Visitation Street, by Ivy Pochoda

Two teenage girls escape the stifling heat of a July night in rough-and-tumble waterfront Red Hook, Brooklyn, by taking a moonlit paddle into the harbor. One washes up ashore, barely alive; the other disappears. As the locals are drawn together by the event, characters gradually reveal themselves in a mystery that is nothing short of riveting.

Zeitoun, by Dave Eggers

In the days that followed Hurricane Katrina, Syrian-born painting contractor Abdulrahman Zeitoun worked to rescue stranded neighbors and animals in his small canoe. But in the aftermath’s chaos, Zeitoun was accused of looting, among other things, and jailed with no contact allowed with either family or legal representation. A true story of one family (who, it must be noted, took another sad turn in the course of events that occurred after this book was published).

The Lowland, by Jhumpa Lahiri

The new novel from Pulitzer Prize winner Lahiri (The Namesake, Interpreter of Maladies) follows two tightly bound brothers who find themselves at opposite sides of the world—and at the opposite ends of the political spectrum. But when tragedy befalls one brother, it is left to the other to pull together their shattered family. Though it won’t be released in the States for a few days yet, The Lowland has already been nominated for Britain’s prestigious Man Booker Prize.

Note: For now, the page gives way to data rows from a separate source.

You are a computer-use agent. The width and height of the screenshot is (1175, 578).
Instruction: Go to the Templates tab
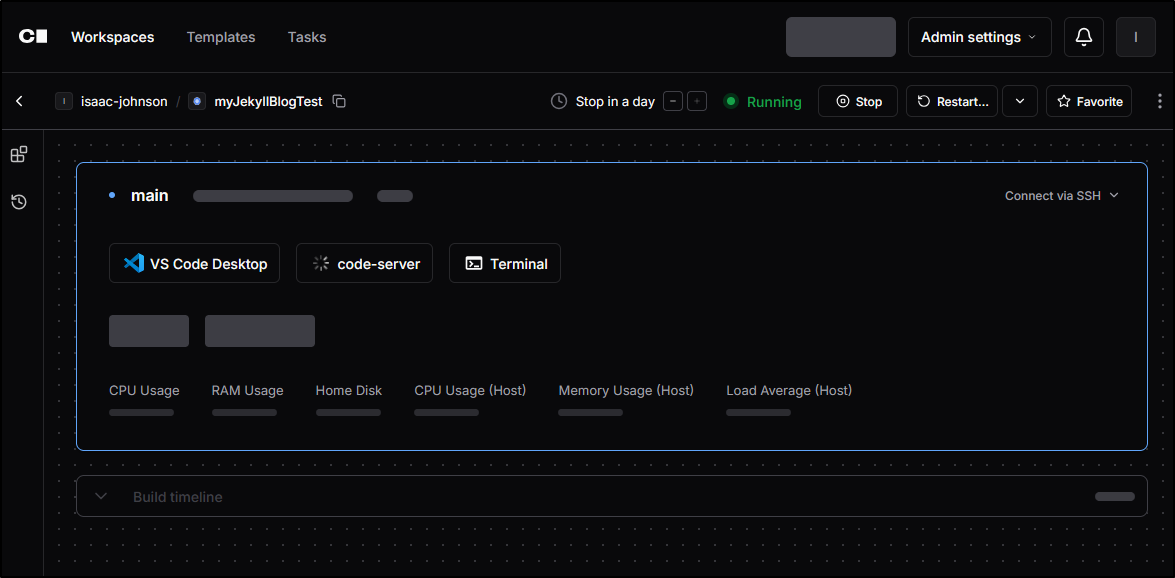[221, 37]
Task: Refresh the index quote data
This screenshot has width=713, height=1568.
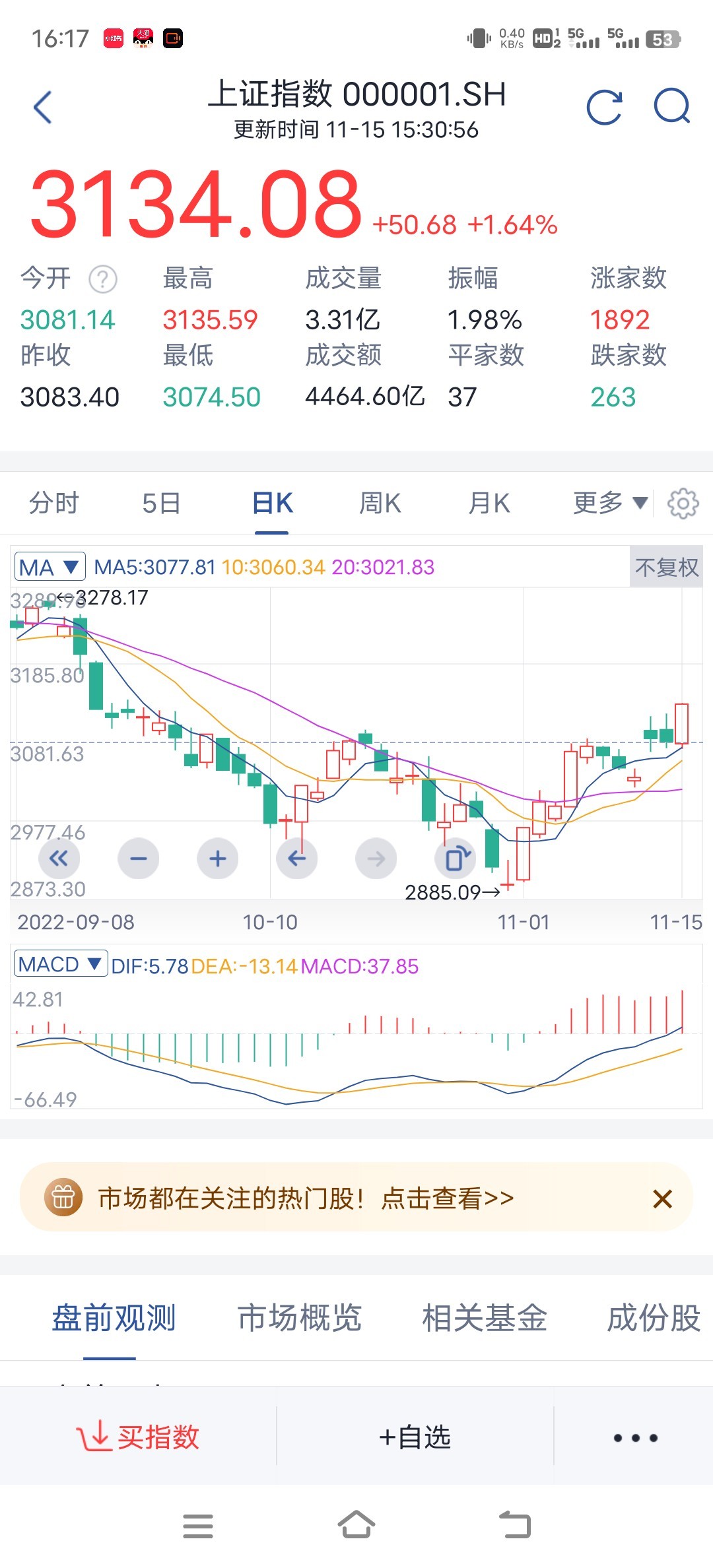Action: [604, 107]
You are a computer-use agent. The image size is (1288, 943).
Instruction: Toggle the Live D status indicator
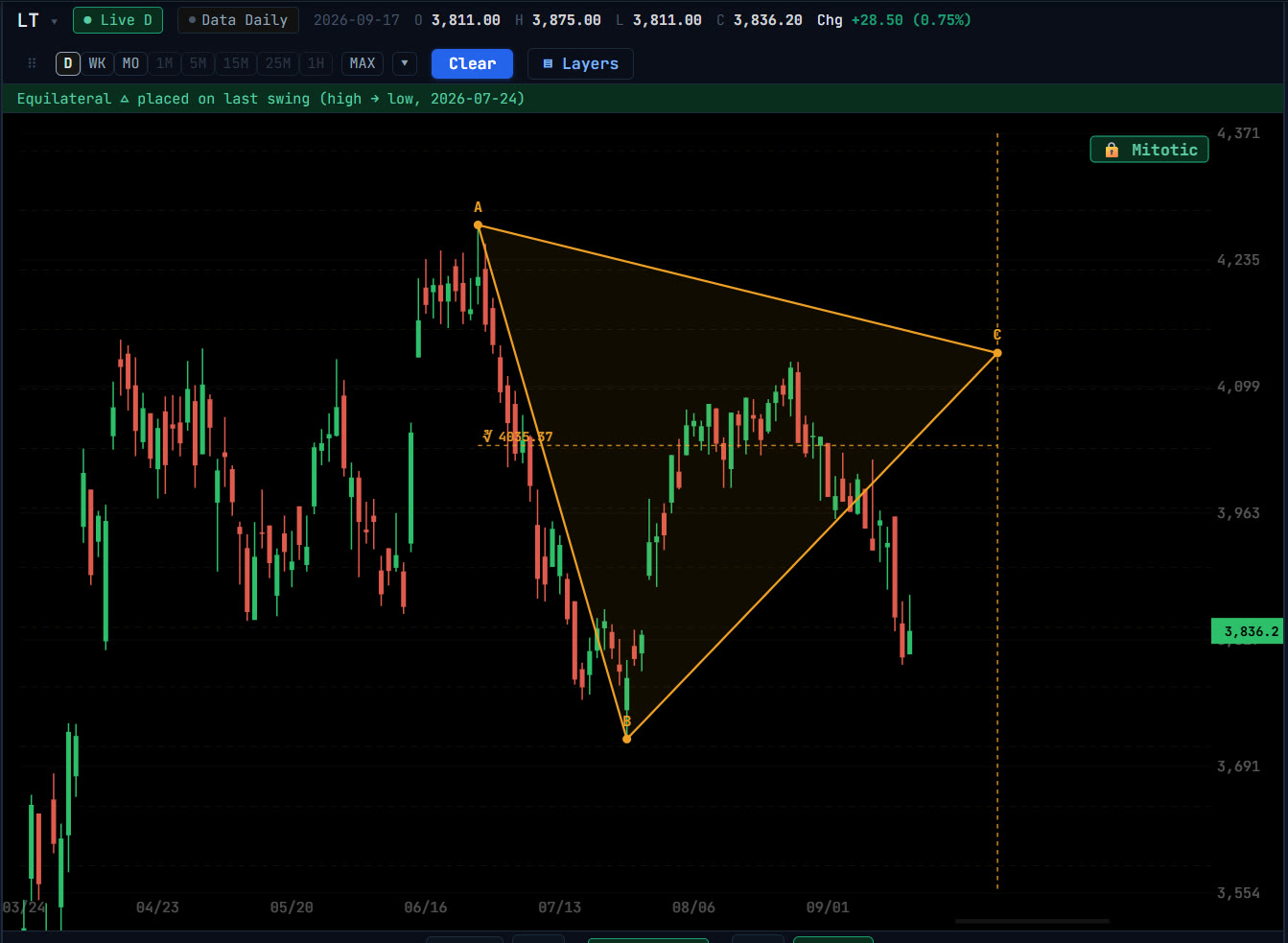click(x=118, y=20)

White Teeth, by Zadie Smith

Centered on an unlikely frendship, born in the waning days of World War II, between an Englishman and a Bengali Muslim from Bangladesh, Smith’s 2000 debut is a time-spanning family saga teeming with characters, voices, events. With its working-class, multicultural London setting, it offers a surprisingly comic look at such complex topics as race, religion, culture, and heritage.